At that point, Oracle in all it's wisdom (ha!) decided to transfer the trademarks to the ASF and licensed their code (from their last build) to the ASF under the Apache license. Since a bunch of volunteers (yes, many of them are from IBM) showed up at Apache to work on the code, the Apache Incubator accepted them as a podling, or potential project. Today's news story is about this podling graduating to be a top level Apache project, meaning that as long as there's a community to keep building it, the ASF will provide it a home and support. While the ASF is now the legal owner of the OpenOffice.org trademarks, the product will be called Apache OpenOffice going forward.
- The ASF has never required copyright assignments; in fact, we don't really accept them. We require that you license any contributions to us under the Apache license, so that the ASF can then re-ship our Apache projects under our Apache license. Once we ship a release (any project), the world is essentially free to take the code and use it whatever way they want. It's unfortunate that people keep bringing up the Sun/Oracle era copyright assignments in the context of Apache OpenOffice.
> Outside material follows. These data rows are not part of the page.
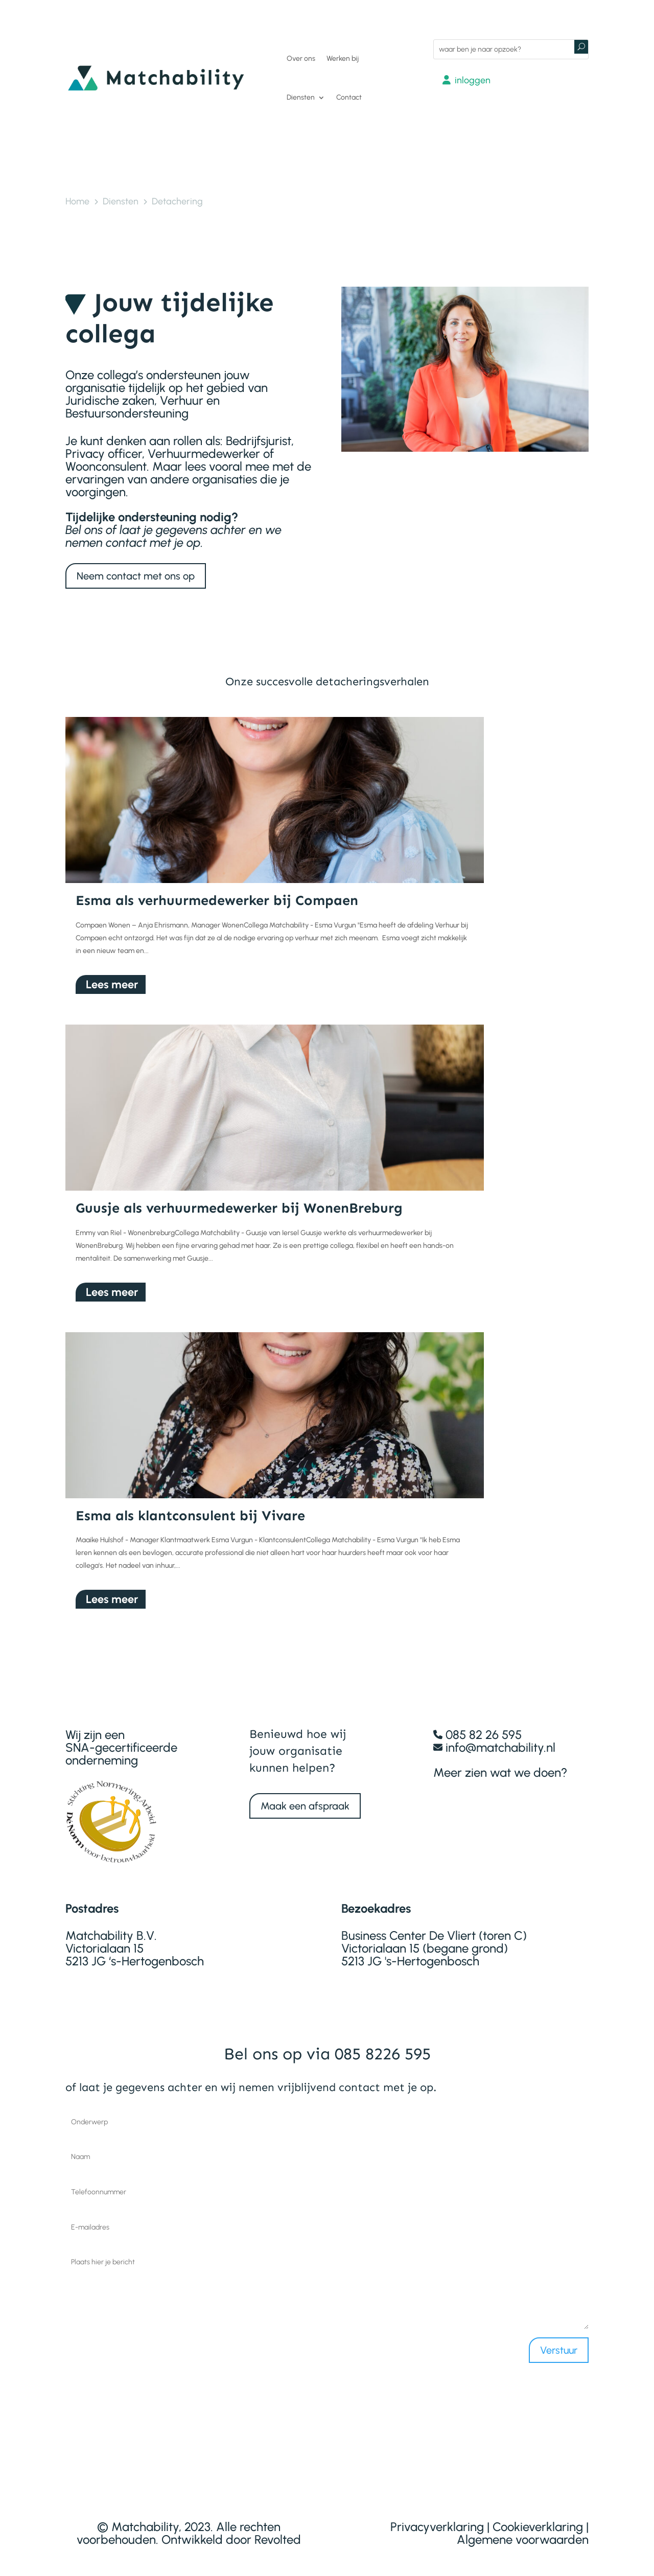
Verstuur (558, 2341)
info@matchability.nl (500, 1738)
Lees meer (112, 976)
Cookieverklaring (538, 2518)
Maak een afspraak (305, 1797)
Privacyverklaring (437, 2518)
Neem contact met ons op (136, 576)
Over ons (301, 58)
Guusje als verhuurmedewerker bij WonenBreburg (239, 1199)
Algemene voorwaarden (523, 2530)
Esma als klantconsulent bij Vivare (190, 1506)
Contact (349, 97)
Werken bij (342, 58)
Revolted (277, 2530)
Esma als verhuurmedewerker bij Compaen (217, 892)
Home (77, 201)
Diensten (301, 97)
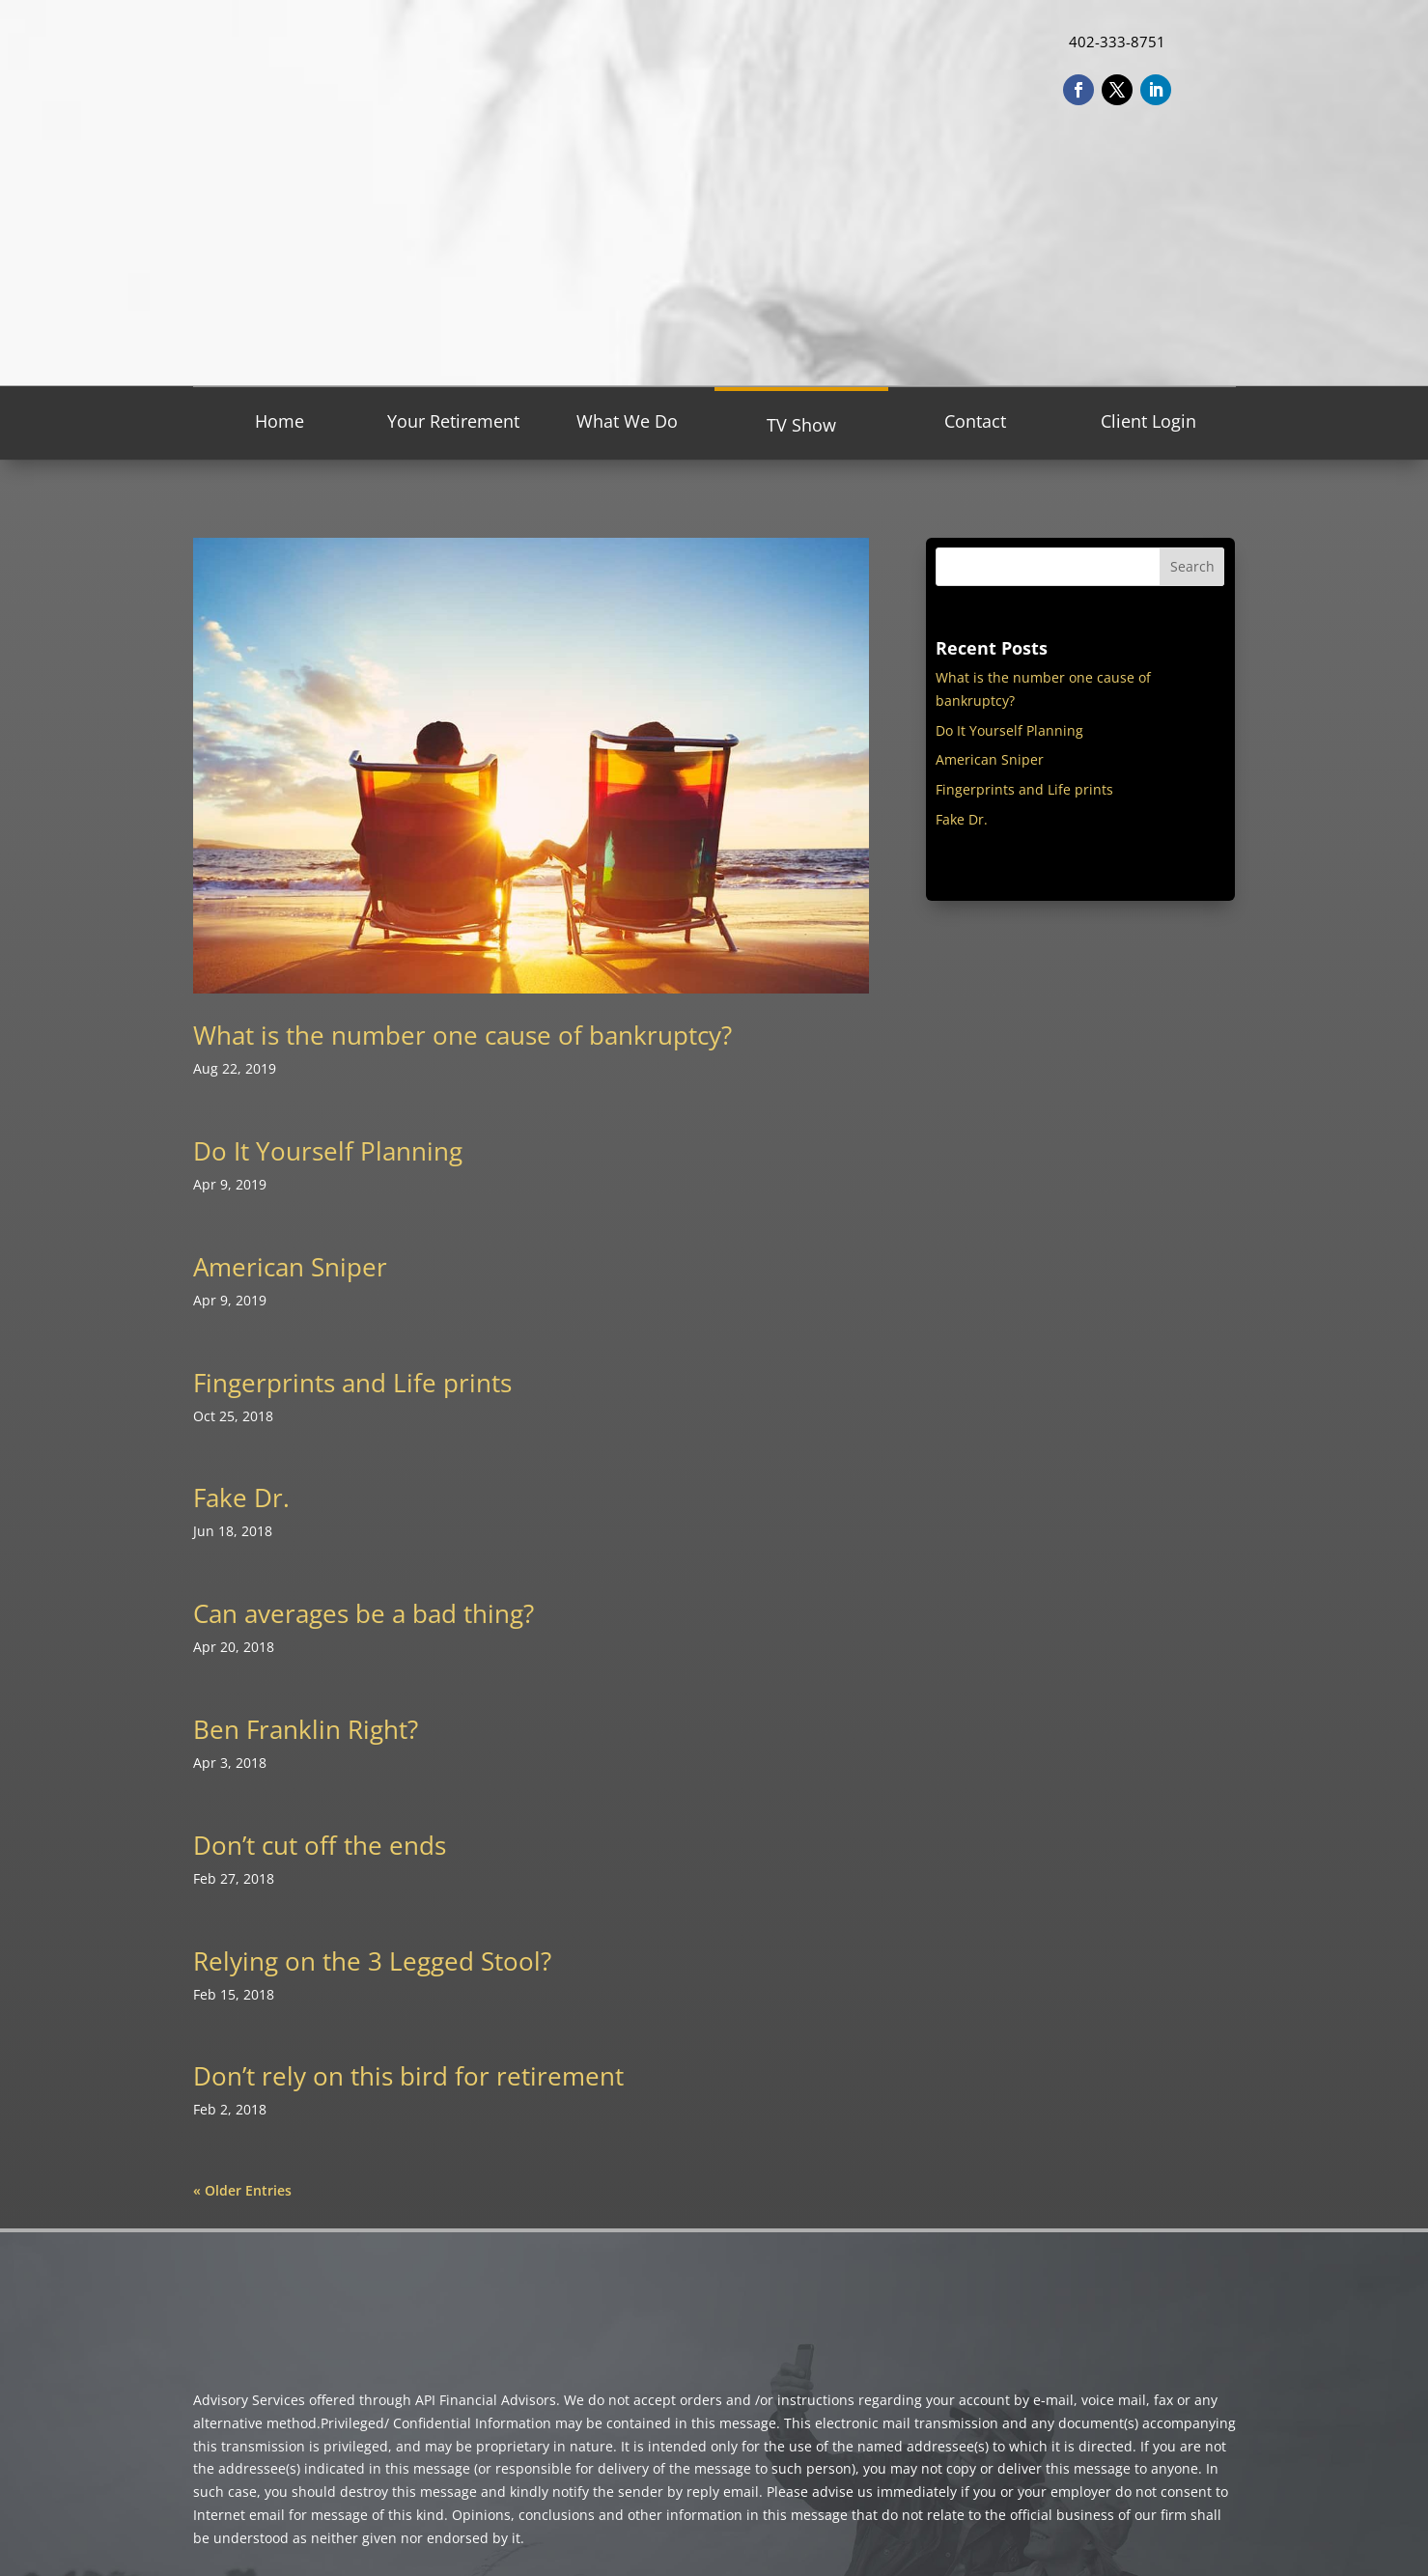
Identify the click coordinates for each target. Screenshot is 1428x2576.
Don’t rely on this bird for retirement (408, 2075)
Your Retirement (453, 421)
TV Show (801, 424)
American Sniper (290, 1266)
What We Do (627, 421)
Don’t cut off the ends (319, 1845)
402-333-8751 (1117, 41)
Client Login (1148, 421)
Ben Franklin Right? (305, 1729)
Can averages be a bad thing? (363, 1613)
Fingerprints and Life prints (352, 1382)
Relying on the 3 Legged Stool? (372, 1961)
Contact (975, 421)
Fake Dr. (241, 1497)
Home (279, 421)
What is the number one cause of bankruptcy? (462, 1035)
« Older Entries (242, 2190)
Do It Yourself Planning (327, 1151)
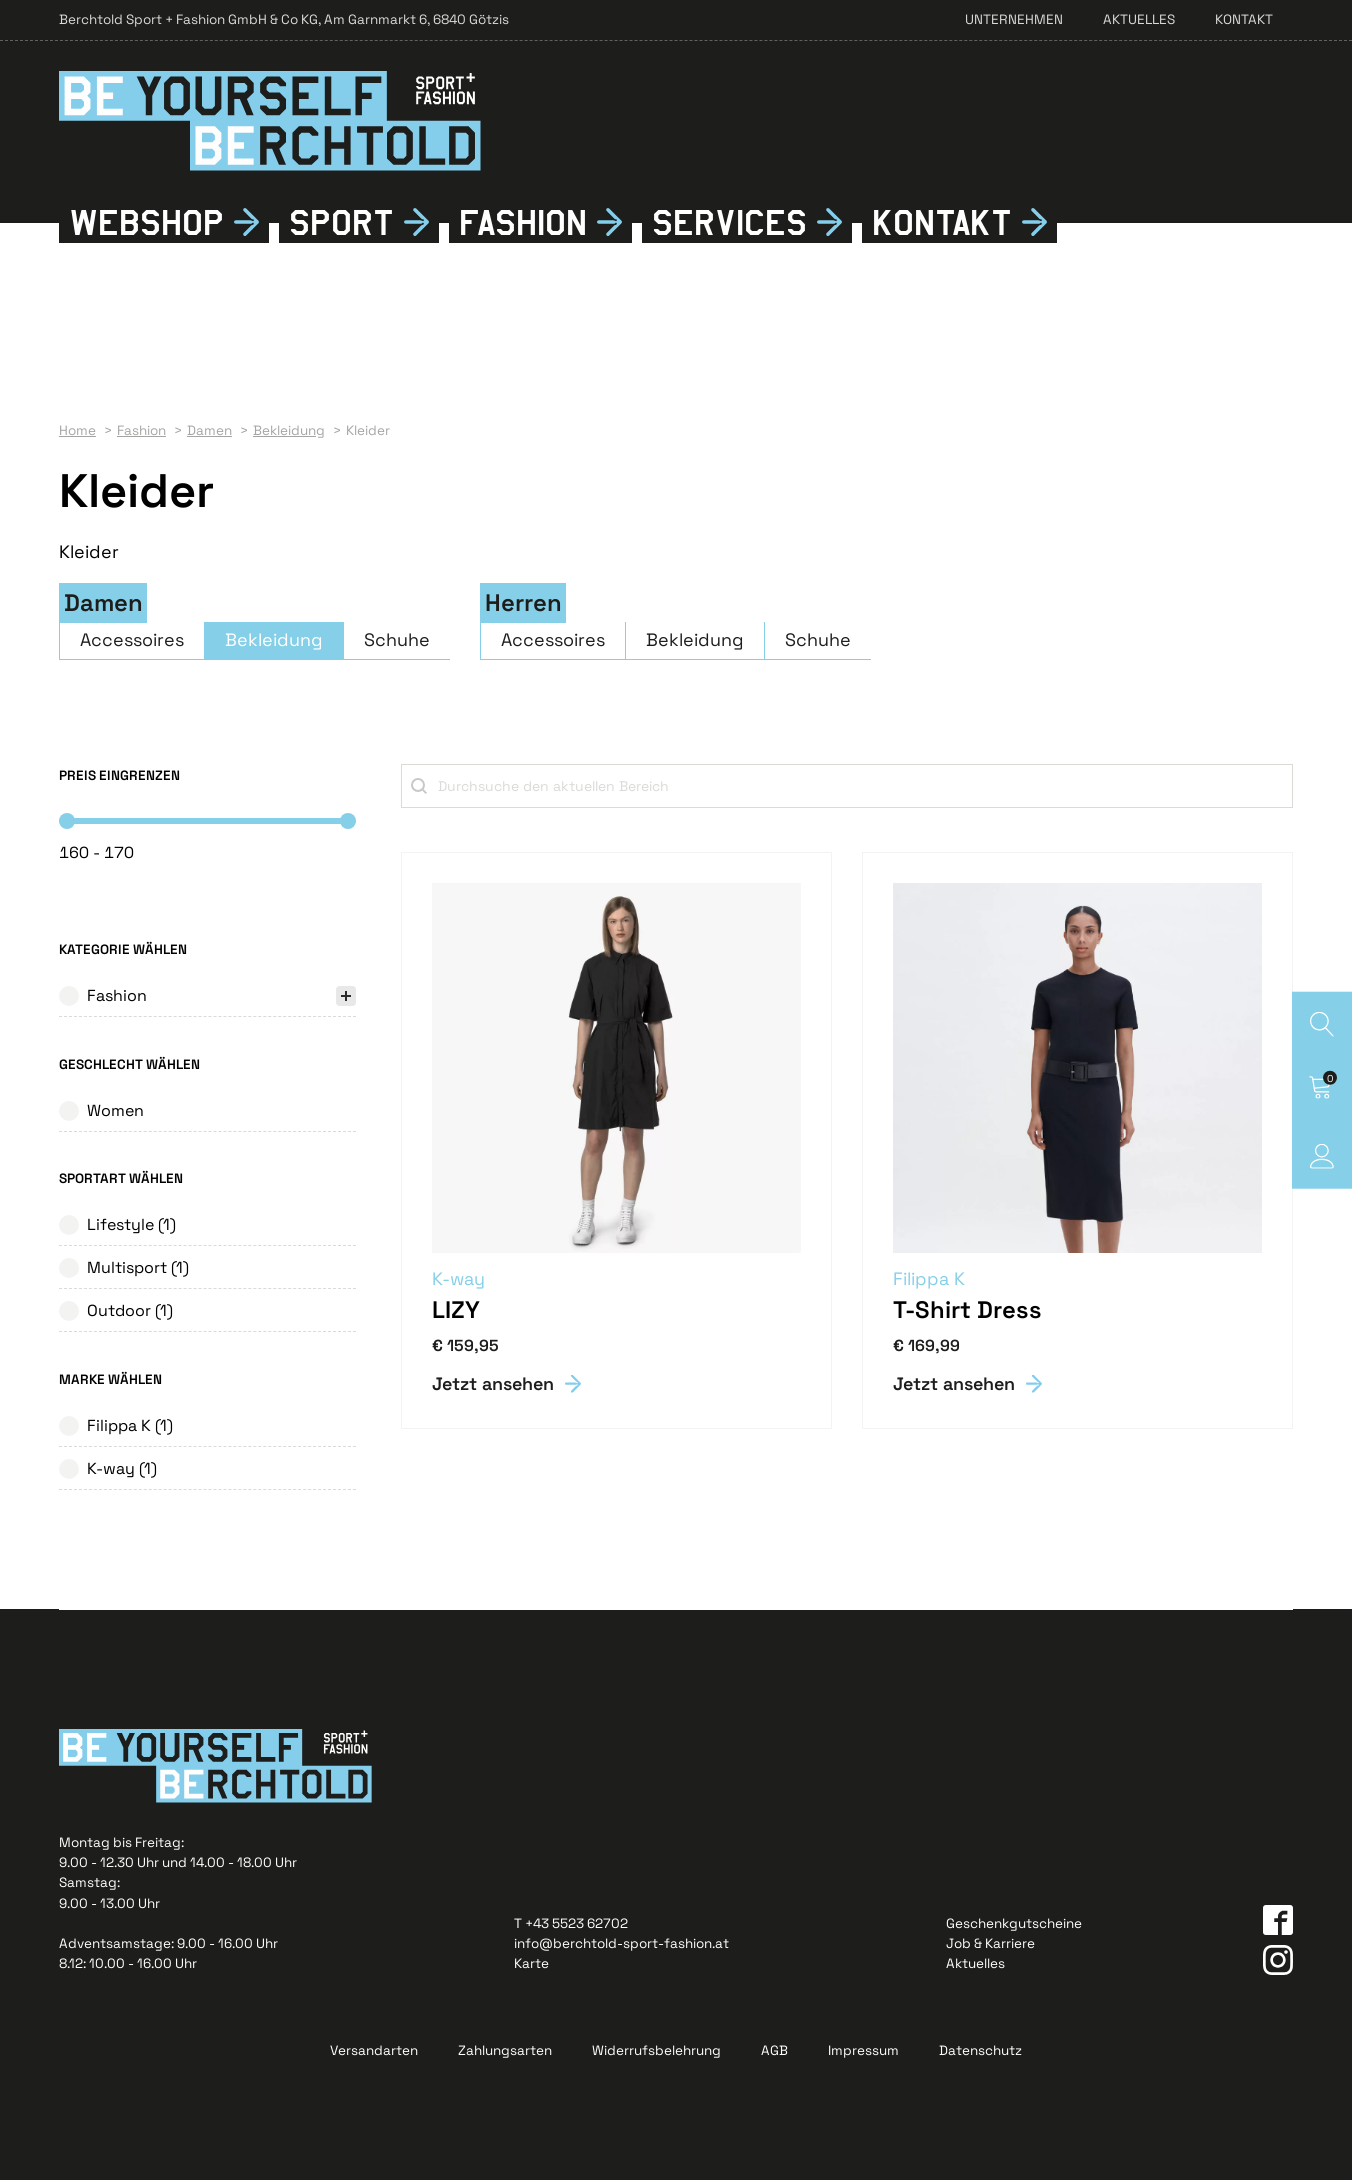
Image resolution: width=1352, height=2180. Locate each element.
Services (729, 222)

- I have to laugh when various commenters ask about merging the projects. First, it's clear that the people in the projects - i.e. the volunteers (or $bigco employees paid to work on them) mostly have made it clear that they have some different objectives and ways of working. So for the actual developers working on AOO and LO, it's unlikely the communities will merge. Many people would certainly like to see more code and idea sharing. In fact LO is welcome to incorporate any released AOO code in their project. However since Apache projects don't ship GPL code, the reverse is not always true, unless someone specifically licenses the code under the Apache License to AOO.
Fundamentally, AOO is happy to share code with anyone. LO will only share code with people who use the GPL. Which world seems like it would be a larger set of developers?